Senior Western officials gathered on the margins of the G20 summit in Johannesburg are signaling that the United States 28 point peace proposal for Ukraine is a beginning rather than a finished blueprint, insisting that Europeans must be part of any negotiation over its contents. French President Emmanuel Macron described the U.S. draft as a "good basis" but said it "needs to be revisited", and he warned that the plan touches on matters that directly implicate Europe, including frozen assets, European integration and NATO commitments.

The interventions reflect a cautious transatlantic balance between embracing a U.S led effort to end more than three years of high intensity war and protecting European prerogatives and legal responsibilities. European leaders told Reuters they accept elements of the plan in principle, such as affirmations of Ukrainian sovereignty, but they insist on revisions and wider consultations to reconcile the draft with European Union law, alliance guarantees and the political realities on the continent.

Canada has moved swiftly to engage. Prime Minister Mark Carney said he will speak with President Volodymyr Zelenskiy and confirmed that security advisers from Canada and other Western partners are convening in Geneva to review the U.S document and coordinate their comments to Washington. The Geneva consultations are intended to massage differences and present a coherent transatlantic position, with follow up communications planned to convey agreed concerns and proposals to U.S. officials.

The diplomatic choreography highlights several thorny legal and geopolitical questions. Principles of state sovereignty and territorial integrity underpinning the war settlement will intersect with as yet unresolved issues over asset seizures and repurposing of frozen funds.

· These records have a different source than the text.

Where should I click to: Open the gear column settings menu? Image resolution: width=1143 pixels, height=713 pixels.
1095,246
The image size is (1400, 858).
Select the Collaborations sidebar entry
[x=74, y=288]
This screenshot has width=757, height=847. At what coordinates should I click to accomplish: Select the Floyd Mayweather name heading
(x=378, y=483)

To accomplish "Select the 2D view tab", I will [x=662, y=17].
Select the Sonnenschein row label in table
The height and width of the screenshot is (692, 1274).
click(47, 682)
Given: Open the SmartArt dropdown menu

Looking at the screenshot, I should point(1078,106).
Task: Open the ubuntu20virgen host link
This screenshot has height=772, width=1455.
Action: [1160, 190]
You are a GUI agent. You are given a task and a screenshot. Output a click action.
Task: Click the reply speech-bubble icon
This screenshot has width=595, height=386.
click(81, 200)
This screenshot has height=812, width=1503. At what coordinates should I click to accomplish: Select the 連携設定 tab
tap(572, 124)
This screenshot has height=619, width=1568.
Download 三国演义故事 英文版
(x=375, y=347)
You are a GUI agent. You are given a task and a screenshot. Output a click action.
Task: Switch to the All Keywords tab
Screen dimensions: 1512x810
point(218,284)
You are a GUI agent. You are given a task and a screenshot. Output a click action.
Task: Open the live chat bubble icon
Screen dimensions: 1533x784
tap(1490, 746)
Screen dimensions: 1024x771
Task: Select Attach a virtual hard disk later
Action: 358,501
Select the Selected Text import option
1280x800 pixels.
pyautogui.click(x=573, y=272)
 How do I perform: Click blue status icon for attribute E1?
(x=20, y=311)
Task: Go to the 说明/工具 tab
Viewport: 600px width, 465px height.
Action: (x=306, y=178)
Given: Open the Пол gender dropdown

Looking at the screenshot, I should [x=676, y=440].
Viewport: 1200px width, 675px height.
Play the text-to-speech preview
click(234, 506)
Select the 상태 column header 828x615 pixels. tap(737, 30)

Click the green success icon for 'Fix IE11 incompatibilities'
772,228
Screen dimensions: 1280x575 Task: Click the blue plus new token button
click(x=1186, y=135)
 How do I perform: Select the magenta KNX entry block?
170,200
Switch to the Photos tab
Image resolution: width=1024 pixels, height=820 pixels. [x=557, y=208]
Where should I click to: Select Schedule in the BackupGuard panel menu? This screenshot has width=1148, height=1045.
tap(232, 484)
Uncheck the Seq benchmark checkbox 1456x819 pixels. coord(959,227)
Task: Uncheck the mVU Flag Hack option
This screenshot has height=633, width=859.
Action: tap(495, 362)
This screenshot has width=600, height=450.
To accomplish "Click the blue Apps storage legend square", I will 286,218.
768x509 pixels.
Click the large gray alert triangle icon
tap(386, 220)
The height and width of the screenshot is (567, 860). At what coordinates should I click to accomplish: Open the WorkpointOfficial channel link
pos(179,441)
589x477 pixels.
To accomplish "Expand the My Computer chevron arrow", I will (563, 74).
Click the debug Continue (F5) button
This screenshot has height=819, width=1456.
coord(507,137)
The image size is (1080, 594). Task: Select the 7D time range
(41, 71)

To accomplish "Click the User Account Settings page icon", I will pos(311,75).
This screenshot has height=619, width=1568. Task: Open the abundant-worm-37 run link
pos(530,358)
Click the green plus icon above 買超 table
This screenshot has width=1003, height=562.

Those questions will require harmonization across national legal systems and multilateral institutions, and they are likely to draw scrutiny from courts, parliaments and public opinion in multiple countries.

NATO related commitments in the U.S plan also pose political and legal complexities for European governments. Any language that implicates alliance collective defense or future NATO enlargement will require careful calibration to preserve solidarity while respecting domestic political constraints in member states. Similarly, references to European integration raise Cyprus style sensitivities within the European Union about accession frameworks and conditionality.

Beyond legal technicalities, the debates in Johannesburg and Geneva will test alliance management at a moment when unity is essential to sustain Ukraine militarily and economically. Western capitals are acutely aware that a fragmented response could embolden Moscow and decrease leverage in future talks. Conversely, a coordinated, legitimately endorsed framework could create political space for Kyiv and its partners to shape the terms of a durable settlement.

For now, the U.S plan has generated momentum by placing a comprehensive set of issues on the table. Its fate will depend on the outcome of intensive consultations over the coming days and weeks, the willingness of Kyiv to engage with proposed modalities, and the capacity of Western governments to reconcile divergent legal and political interests into a single negotiating posture.